> WHAT TO WORK ON:
The records that follow are to be transcribed exactly.

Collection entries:
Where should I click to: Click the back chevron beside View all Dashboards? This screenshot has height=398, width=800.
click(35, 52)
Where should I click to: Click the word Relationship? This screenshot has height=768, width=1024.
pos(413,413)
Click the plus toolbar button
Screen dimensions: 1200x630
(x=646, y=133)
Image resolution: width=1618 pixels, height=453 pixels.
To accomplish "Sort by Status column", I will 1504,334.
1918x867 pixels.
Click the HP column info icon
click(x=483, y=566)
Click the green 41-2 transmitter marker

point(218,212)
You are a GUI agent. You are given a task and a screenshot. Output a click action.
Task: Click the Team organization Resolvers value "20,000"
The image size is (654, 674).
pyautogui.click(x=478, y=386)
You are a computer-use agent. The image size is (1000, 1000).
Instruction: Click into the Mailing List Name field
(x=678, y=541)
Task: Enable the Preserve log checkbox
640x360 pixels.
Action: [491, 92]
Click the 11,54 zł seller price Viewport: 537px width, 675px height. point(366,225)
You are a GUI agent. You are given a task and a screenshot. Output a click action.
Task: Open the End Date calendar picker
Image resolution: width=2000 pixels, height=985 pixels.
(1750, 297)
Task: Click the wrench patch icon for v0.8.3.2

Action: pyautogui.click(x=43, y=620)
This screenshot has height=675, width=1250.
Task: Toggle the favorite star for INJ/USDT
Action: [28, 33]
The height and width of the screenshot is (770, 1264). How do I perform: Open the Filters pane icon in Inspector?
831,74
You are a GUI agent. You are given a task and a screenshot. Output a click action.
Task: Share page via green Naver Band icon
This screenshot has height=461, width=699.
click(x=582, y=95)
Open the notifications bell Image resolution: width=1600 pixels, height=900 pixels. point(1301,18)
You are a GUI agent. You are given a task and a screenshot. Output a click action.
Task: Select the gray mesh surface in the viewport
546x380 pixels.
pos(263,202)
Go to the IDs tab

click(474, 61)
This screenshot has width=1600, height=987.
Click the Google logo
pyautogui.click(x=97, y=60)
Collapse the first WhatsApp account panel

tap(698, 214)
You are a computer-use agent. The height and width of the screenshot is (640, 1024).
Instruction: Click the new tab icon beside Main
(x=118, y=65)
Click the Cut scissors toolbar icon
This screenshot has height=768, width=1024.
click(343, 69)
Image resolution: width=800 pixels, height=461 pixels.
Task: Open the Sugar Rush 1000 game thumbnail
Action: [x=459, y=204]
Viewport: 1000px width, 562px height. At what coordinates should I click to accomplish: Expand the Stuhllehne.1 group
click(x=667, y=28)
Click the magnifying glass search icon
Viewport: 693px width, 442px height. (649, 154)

> FINAL ANSWER:
Where should I click to: Click the back chevron beside View all Dashboards? This screenshot has height=398, width=800.
click(35, 52)
Where should I click to: Click the word Relationship? This screenshot has height=768, width=1024.
pos(413,413)
Click the plus toolbar button
Screen dimensions: 1200x630
(x=646, y=133)
Image resolution: width=1618 pixels, height=453 pixels.
To accomplish "Sort by Status column", I will 1504,334.
1918x867 pixels.
Click the HP column info icon
click(x=483, y=566)
Click the green 41-2 transmitter marker

point(218,212)
You are a GUI agent. You are given a task and a screenshot. Output a click action.
Task: Click the Team organization Resolvers value "20,000"
The image size is (654, 674).
pyautogui.click(x=478, y=386)
You are a computer-use agent. The image size is (1000, 1000).
Instruction: Click into the Mailing List Name field
(x=678, y=541)
Task: Enable the Preserve log checkbox
640x360 pixels.
Action: [491, 92]
Click the 11,54 zł seller price Viewport: 537px width, 675px height. point(366,225)
You are a GUI agent. You are given a task and a screenshot. Output a click action.
Task: Open the End Date calendar picker
Image resolution: width=2000 pixels, height=985 pixels.
(1750, 297)
Task: Click the wrench patch icon for v0.8.3.2

Action: pyautogui.click(x=43, y=620)
This screenshot has height=675, width=1250.
Task: Toggle the favorite star for INJ/USDT
Action: [28, 33]
The height and width of the screenshot is (770, 1264). How do I perform: Open the Filters pane icon in Inspector?
831,74
You are a GUI agent. You are given a task and a screenshot. Output a click action.
Task: Share page via green Naver Band icon
This screenshot has height=461, width=699.
click(x=582, y=95)
Open the notifications bell Image resolution: width=1600 pixels, height=900 pixels. point(1301,18)
You are a GUI agent. You are given a task and a screenshot. Output a click action.
Task: Select the gray mesh surface in the viewport
546x380 pixels.
pos(263,202)
Go to the IDs tab

click(474, 61)
This screenshot has width=1600, height=987.
Click the Google logo
pyautogui.click(x=97, y=60)
Collapse the first WhatsApp account panel

tap(698, 214)
You are a computer-use agent. The height and width of the screenshot is (640, 1024).
Instruction: Click the new tab icon beside Main
(x=118, y=65)
Click the Cut scissors toolbar icon
This screenshot has height=768, width=1024.
click(343, 69)
Image resolution: width=800 pixels, height=461 pixels.
Task: Open the Sugar Rush 1000 game thumbnail
Action: [x=459, y=204]
Viewport: 1000px width, 562px height. At what coordinates should I click to accomplish: Expand the Stuhllehne.1 group
click(x=667, y=28)
Click the magnifying glass search icon
Viewport: 693px width, 442px height. (649, 154)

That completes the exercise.